Redbox (NASDAQ:RDBX) is enjoying a fun summer of goofy meme stock fame alongside GameStop (GME) and AMC (AMC) – utterly detached from fundamental value or the reality of its approaching future. In the days and weeks ahead, its stock price could do absolutely anything. Bankruptcies get goofy meme stocks (REV) and SPACs get goofy meme stocks (DWAC), but merger arb doesn’t get our share of goofy meme stocks, so it’s nice to have one for some entertainment value.

Who?

Redbox operates a network of 38,000 self-service kiosks where consumers, in theory, rent or buy DVDs and, um, Blu-rays. Kids: These are what came before there were streaming videos. It was before you were born.

What?

Redbox is a broken deSPACed equity. It IPOed in November 2020, the deal closed in October 2021, it mooned to the high teen per share then collapsed to under $2 per share. So, in short, a SPAC. In May 2022, the weirdly named Chicken Soup for the Soul (CSSE) took it out of its misery by buying it for 0.087 shares of CSSE for each share of RDBX. For those of you playing at home, that’s worth $0.64 per share today.
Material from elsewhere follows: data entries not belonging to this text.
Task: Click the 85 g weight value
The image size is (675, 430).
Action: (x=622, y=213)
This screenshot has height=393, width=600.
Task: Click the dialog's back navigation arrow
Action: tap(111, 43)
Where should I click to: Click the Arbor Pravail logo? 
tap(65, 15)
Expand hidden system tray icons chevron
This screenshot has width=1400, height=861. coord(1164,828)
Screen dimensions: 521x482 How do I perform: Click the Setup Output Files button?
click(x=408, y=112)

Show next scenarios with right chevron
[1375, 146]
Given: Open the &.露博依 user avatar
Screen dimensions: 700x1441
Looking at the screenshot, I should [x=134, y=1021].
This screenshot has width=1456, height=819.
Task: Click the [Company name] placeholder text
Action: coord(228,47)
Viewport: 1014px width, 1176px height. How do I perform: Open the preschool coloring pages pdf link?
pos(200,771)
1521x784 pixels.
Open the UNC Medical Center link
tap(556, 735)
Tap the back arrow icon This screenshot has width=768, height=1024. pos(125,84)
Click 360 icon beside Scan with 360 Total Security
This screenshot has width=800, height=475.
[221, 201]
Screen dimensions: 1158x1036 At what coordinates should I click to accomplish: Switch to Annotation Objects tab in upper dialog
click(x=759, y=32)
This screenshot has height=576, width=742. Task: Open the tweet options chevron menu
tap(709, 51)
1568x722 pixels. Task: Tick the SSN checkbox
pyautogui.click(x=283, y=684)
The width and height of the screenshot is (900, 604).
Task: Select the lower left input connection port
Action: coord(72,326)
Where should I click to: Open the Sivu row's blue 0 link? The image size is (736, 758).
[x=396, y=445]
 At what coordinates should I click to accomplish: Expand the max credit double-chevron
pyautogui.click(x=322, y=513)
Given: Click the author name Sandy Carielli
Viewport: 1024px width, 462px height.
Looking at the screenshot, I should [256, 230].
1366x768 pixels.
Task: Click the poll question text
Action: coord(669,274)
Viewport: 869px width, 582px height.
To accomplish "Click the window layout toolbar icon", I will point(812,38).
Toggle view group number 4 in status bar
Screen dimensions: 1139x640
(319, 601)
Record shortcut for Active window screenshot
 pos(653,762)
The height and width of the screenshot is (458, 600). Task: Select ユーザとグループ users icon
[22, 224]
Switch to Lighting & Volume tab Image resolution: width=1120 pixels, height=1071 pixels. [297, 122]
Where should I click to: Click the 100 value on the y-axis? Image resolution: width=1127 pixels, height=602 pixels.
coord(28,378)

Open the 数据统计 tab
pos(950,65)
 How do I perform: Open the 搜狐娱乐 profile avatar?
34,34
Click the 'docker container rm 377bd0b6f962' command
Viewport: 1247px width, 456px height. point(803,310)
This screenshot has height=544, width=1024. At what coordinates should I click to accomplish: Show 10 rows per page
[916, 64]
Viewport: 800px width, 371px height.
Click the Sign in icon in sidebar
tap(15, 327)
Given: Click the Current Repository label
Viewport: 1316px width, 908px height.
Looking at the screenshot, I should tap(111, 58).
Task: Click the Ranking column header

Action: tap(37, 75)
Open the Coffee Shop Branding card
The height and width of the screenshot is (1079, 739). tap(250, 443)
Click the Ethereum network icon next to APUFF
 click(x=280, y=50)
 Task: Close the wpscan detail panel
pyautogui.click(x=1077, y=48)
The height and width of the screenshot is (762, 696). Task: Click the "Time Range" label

It already has secured the buyer’s shareholder approval by written consent. The deal needs the target shareholder approval and HSR. A reasonable price for the RDBX shares is somewhere around $0.60. An unreasonable price? Today’s $7.22!

Target

Ticker

Parity

Spread

IRR

Redbox

(RDBX)

$0.64

-$6.75

->100%

When?

The deal will probably close by September. RDBX shares will be exchanged for CSSE. RDBX warrants (RDBXW) with an $11.50 strike and five-year term will be very close to worthless.

Where?

Redbox is headquartered in Illinois and their kiosks are everywhere, available to anyone without internet access to use Amazon (AMZN), Disney (DIS), Netflix (NFLX), etc.

Why?

Sell RDBX because there is no reason to own them. They’re trading sardines. This is a greater fool game and shares need to find a very foolish fool and quick before they are exchanged for a far lower value of CSSE shares. If you want to own CSSE in September (to each his own)… just buy CSSE shares.

Caveat

While the stock will get crushed by the fall, it could do anything at all between now and then. Things will get serious around the time for the deal to close, but in the meantime, this stock is anything but serious.

Conclusion

RDBX is insolvent. Without CSSE taking it out of its misery, it would need to file for bankruptcy. Shareholders should reasonably anticipate no recovery. With the deal, RDBX holders will get around $0.64 in CSSE shares, but the deal will help drag the value of those shares downwards.

TL; DR

Sell RDBX. And if you want to see a movie, and you’re reading this in 2022 – check out Amazon Prime!